Participar en una conversación, afrontar un cambio de planes, concentrarse en una tarea, acudir a un evento familiar o simplemente terminar el día con energía suficiente. Muchas actividades cotidianas requieren un equilibrio constante entre las demandas del entorno y las necesidades personales.
La exigencia de ese entorno relaciona, cada vez más, el bienestar con estar tranquilo y relajado. ¿Pero, cómo funciona esa necesidad para personas con autismo? ¿Qué situaciones generan situaciones de estrés, sobrecarga sensorial, emocional o cognitiva?
En el marco del Día Internacional de la Relajación, que se celebra el 15 de agosto, queremos mirar más allá de la calma. Para muchas personas con autismo el objetivo no siempre es estar tranquilas, sino sentirse reguladas. Frente a las estrategias de relajación que buscan reducir el nivel de activación, la regulación consiste en encontrar el equilibrio que necesita cada persona para afrontar el día a día, gestionar el estrés, participar en sus actividades y sentirse segura en su entorno.
Esto se debe a que las personas autistas pueden experimentar con mayor frecuencia situaciones de sobrecarga sensorial, emocional o cognitiva. Eso puede dar lugar a respuestas involuntarias del sistema nervioso que actúan como mecanismos de defensa. El meltdown o shutdown son respuestas a corto plazo donde la persona pierde el control por saturación provocando gritos o conductas agresivas, o, por el contrario, respondiendo con desconexión para conservar la energía perdiendo la capacidad de hablar, moverse o responder a estímulos. Otro tipo de respuestas, fruto del estrés crónico y sobrecarga prolongada, el burnout, pueden durar semanas o meses.
Por ello, para las personas con autismo aprender estrategias de regulación resulta especialmente importante. No se trata de eliminar comportamientos ni de buscar una calma permanente, sino de disponer de herramientas que ayuden a responder a las propias necesidades y a recuperar el bienestar cuando es necesario.
Estrategias de regulación que pueden ayudar
No existe una única forma de regularse. Cada persona encuentra alivio, energía o estabilidad a través de estrategias diferentes. Algunas necesitan movimiento; otras, reducir estímulos o conectar con sus intereses favoritos. Ese tipo de estereotipias pueden constituir estrategias válidas y útiles de regulación.
Entre las más habituales destacan las estrategias relacionadas con el movimiento, como correr, saltar, balancearse o realizar estiramientos, especialmente útiles cuando hay inquietud, cansancio o dificultades para concentrarse. También son frecuentes las herramientas de regulación sensorial, como auriculares, espacios tranquilos, luces suaves o elementos manipulativos, que ayudan a afrontar entornos demasiado estimulantes.
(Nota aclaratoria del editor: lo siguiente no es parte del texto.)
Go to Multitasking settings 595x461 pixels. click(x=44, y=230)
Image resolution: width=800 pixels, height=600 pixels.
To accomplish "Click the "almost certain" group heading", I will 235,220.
Otras personas encuentran beneficios en ejercicios sencillos de respiración y conciencia corporal, especialmente en momentos de ansiedad o tensión. La regulación emocional, mediante apoyos visuales, conversación o anticipación de situaciones complejas, puede facilitar la comprensión de lo que se siente y de las necesidades que hay detrás de cada emoción.
Los intereses personales también desempeñan un papel fundamental. Leer, investigar, jugar o hablar sobre temas que generan motivación puede convertirse en una poderosa herramienta de recuperación tras jornadas exigentes o situaciones de estrés. Del mismo modo, la regulación puede llegar a través de otras personas —buscando compañía y apoyo— o mediante la necesidad de disponer de tiempo y espacio propio.
La clave está en observar qué funciona para cada persona, en qué momentos y ante qué señales resulta más útil intervenir. La regulación es siempre individual.
Claves para favorecer la regulación en casa
Las familias pueden desempeñar un papel importante creando entornos que favorezcan el bienestar emocional. Algunas recomendaciones sencillas, para utilizar tanto de forma preventiva como reactiva, son:
- Mantener rutinas predecibles que aporten seguridad y reduzcan la incertidumbre.
- Disponer de un rincón de calma, un espacio tranquilo, en casa con elementos que resulten reconfortantes para la persona: cojines, pufs, auriculares, luz suave, apoyos visuales, material sensorial relajante…
- Respetar las preferencias individuales y evitar asumir que una estrategia funcionará igual para todo el mundo.
- Anticipar cambios mediante apoyos visuales, horarios o temporizadores.
- Practicar las estrategias en momentos de calma para que estén disponibles cuando aparezca el estrés.
- Identificar las primeras señales de sobrecarga y actuar de forma preventiva siempre que sea posible.
En definitiva, hablar de relajación en autismo implica ir un paso más allá. La regulación no busca que todas las personas reaccionen de la misma manera, sino que cada una encuentre las herramientas que le permitan sentirse segura, participar en su entorno y desarrollar su vida con el mayor bienestar posible.